He has not been seen in public since last week when he traveled to Texas for a last photo opportunity at the border wall he pushed. He spent less than 45 minutes on the ground there and spoke just 21 minutes.
Trump is set to leave Washington early Wednesday morning after a grand farewell at nearby Joint Base Andrews. Once there, he will board Air Force One for a final time, flying to Florida and becoming the first outgoing president in more than a century to skip the inauguration of his successor.
But it remains unclear how many people will be there to see him off.
Several former administration officials-turned-critics expressed surprise they received invitations. And even Vice President Mike Pence will be absent.
But he is expected to attend Biden’s ceremony.
Trump has also refused to take part in any of the symbolic passing-of-the-torch traditions that have been the capstones of the peaceful transition of power. He is boycotting not just the ceremony at the Capitol, but also passed on inviting the Bidens to the White House for a get-to-know-you meeting. And it remains unknown if he will write Biden a personal welcome letter, like outgoing presidents have done in the past.

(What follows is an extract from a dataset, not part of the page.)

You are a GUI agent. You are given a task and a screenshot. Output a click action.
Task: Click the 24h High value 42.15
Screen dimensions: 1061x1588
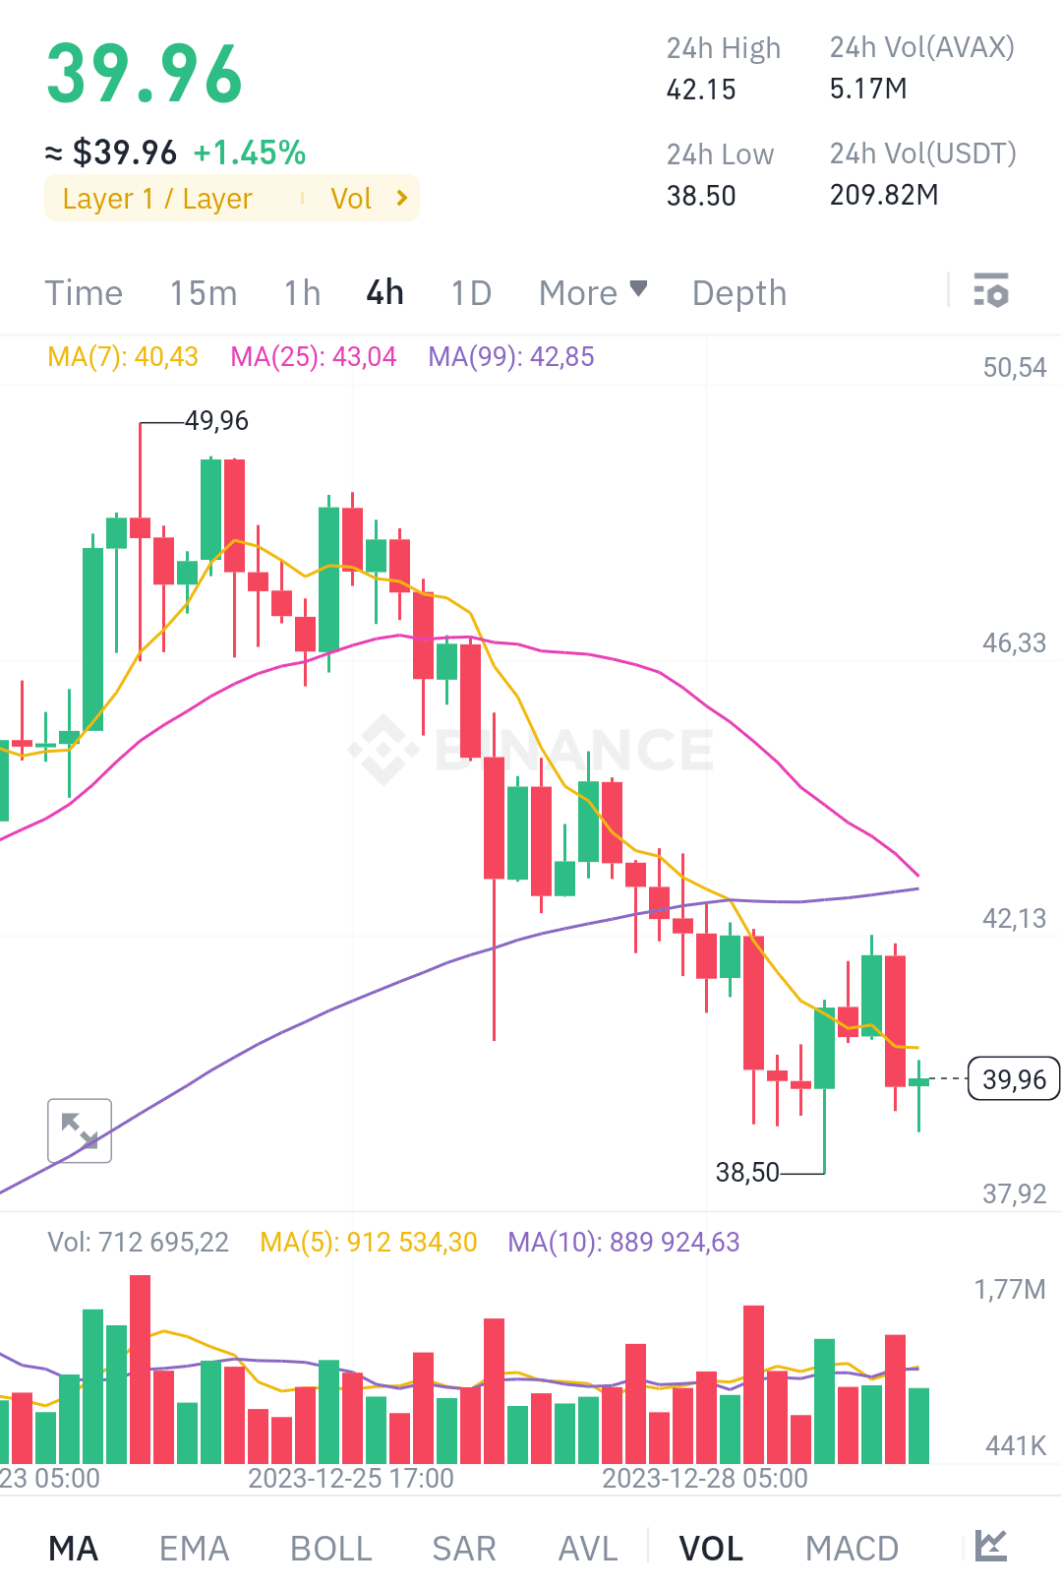(x=699, y=90)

Denied his Twitter bullhorn and with little else planned, Trump participated in meetings over the weekend to discuss clemency actions, according to a White House official, who, like others, spoke on condition of anonymity.
Trump was personally involved in the effort to sift through requests, mostly from first-time drug offenders sentenced to life, rejecting some applications and greenlighting others, according to one of the people involved in the effort.
Also playing a key role has been the president’s daughter, Ivanka Trump, who met with advocates, reviewed cases and brought them to the Department of Justice and pardon attorney.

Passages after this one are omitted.